TEXT TO READ:
------------------------------------------------------------------------

Yes, governments committed to free market policies and austerity dominate the EU at present. Transnational corporations have lobbied successfully, with massive resources, to influence EU policy in their favour. But it was not always this way. And there have been many successful attempts to challenge these policies and to overturn corporate power and its influence on the EU. Indeed, time and again, we have won reforms by organising across borders.
Underlying these possibilities to struggle for change is a tension in the very foundations of the EU between different visions of Europe. Many of the founders of the European Union came out of the resistance to fascism during World War II; their aim was to prevent war, fascism and imperialism. Their cosmopolitan vision can be traced back to European political philosophers like Immanuel Kant, Jean-Jacques Rousseau, or Jeremy Bentham who all developed perpetual peace schemes that anticipated something like the European Union. This cosmopolitan vision was taken forward by those who resisted authoritarian and military regimes in Portugal, Spain, and Greece, by those who wanted to end the Cold war in pan-European peace and human rights groups, by the European Social Forum, and among new movements in countries bordering the European Union to the East and South.

------------------------------------------------------------------------

MATERIAL SUPPLIED:
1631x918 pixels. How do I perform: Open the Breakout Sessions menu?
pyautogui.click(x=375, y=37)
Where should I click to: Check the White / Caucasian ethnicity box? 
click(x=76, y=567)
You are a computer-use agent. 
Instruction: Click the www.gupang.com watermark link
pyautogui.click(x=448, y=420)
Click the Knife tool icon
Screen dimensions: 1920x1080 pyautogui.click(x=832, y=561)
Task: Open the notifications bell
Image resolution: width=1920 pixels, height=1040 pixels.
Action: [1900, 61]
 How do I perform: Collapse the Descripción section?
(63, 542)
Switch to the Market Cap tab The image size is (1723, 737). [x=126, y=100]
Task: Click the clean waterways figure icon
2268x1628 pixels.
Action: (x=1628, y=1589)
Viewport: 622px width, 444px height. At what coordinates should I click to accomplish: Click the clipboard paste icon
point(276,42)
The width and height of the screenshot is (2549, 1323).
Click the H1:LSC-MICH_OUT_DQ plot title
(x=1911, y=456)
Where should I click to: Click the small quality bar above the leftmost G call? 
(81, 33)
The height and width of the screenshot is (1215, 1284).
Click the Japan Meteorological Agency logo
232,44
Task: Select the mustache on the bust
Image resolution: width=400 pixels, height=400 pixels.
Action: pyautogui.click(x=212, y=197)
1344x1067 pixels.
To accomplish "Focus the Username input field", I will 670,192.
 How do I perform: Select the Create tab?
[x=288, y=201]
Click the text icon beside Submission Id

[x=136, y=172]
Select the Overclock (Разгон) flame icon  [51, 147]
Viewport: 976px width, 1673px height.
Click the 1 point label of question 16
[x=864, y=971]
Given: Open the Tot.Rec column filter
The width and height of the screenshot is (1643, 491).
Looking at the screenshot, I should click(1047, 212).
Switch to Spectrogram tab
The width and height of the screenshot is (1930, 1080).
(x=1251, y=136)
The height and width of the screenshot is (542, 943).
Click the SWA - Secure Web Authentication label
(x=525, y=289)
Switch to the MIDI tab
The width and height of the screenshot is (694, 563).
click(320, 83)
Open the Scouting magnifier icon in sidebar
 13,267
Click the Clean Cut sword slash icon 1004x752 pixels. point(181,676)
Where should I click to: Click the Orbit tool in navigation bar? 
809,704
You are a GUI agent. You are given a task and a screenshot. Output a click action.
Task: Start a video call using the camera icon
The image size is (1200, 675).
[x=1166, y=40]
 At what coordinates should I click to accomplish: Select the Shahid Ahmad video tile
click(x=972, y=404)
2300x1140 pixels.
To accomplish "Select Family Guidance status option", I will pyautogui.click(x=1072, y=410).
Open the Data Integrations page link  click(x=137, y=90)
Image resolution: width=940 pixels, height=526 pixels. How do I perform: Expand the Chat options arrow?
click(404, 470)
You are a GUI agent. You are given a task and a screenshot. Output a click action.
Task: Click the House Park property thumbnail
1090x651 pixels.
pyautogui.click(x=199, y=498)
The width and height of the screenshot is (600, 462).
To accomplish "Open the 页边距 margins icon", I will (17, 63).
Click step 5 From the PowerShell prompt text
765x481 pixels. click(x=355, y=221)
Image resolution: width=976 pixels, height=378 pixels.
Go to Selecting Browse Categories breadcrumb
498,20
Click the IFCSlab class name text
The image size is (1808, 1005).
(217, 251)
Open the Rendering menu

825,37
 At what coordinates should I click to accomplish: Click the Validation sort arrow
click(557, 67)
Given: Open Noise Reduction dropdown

------------------------------------------------------------------------

JOB A: Please copy the entries word for word, starting with the line that contains "The height and width of the screenshot is (542, 943)." and going on through the end of the entries.
JOB B: Continue the passage about the European Union's competing visions, picking up after its final sentence.

TASK RESULT A:
The height and width of the screenshot is (542, 943).
Click the SWA - Secure Web Authentication label
(x=525, y=289)
Switch to the MIDI tab
The width and height of the screenshot is (694, 563).
click(320, 83)
Open the Scouting magnifier icon in sidebar
 13,267
Click the Clean Cut sword slash icon 1004x752 pixels. point(181,676)
Where should I click to: Click the Orbit tool in navigation bar? 
809,704
You are a GUI agent. You are given a task and a screenshot. Output a click action.
Task: Start a video call using the camera icon
The image size is (1200, 675).
[x=1166, y=40]
 At what coordinates should I click to accomplish: Select the Shahid Ahmad video tile
click(x=972, y=404)
2300x1140 pixels.
To accomplish "Select Family Guidance status option", I will pyautogui.click(x=1072, y=410).
Open the Data Integrations page link  click(x=137, y=90)
Image resolution: width=940 pixels, height=526 pixels. How do I perform: Expand the Chat options arrow?
click(404, 470)
You are a GUI agent. You are given a task and a screenshot. Output a click action.
Task: Click the House Park property thumbnail
1090x651 pixels.
pyautogui.click(x=199, y=498)
The width and height of the screenshot is (600, 462).
To accomplish "Open the 页边距 margins icon", I will (17, 63).
Click step 5 From the PowerShell prompt text
765x481 pixels. click(x=355, y=221)
Image resolution: width=976 pixels, height=378 pixels.
Go to Selecting Browse Categories breadcrumb
498,20
Click the IFCSlab class name text
The image size is (1808, 1005).
(217, 251)
Open the Rendering menu

825,37
 At what coordinates should I click to accomplish: Click the Validation sort arrow
click(557, 67)
Given: Open Noise Reduction dropdown

TASK RESULT B:
There was, however, a very different vision of Europe promoted by European political and economic elites. From the late nineteenth century onwards, many members of the European elite feared the growth of big powers like the United States, Russia or China and how this might dwarf the European nation-state. Winston Churchill wanted European states, for example, to pool their colonies, while European business favoured a larger regional market.
These competing visions have played out differently through the history of the European Union. It can be argued that in the early years of the European Union, the cosmopolitan vision was more dominant. The so-called Monnet method, after one of the founders and former resistance hero, Jean Monnet, focussed on economic and social integration as a way of bringing people together. Up until 1991 (the Maastricht Treaty) the EU promoted integrated investments in infrastructure (coal and steel) energy, agricultural policies and regional assistance (for poorer regions)
In 1989 the EU, under the leadership of Commission President and ex trade union official, Jacque Delors, drew up a charter for employees, by which employees have the right to a fair wage and to equal treatment for men and women, a safe work environment, training, freedom of association and collective bargaining, provision for disabled workers, freedom of movement from country to country, guaranteed standards of living both for the working population and for retired people known as the Social Charter.
Margaret Thatcher called this ‘socialism by the back door’ and did her best, with other right wing governments to ensure that the charter became powerless.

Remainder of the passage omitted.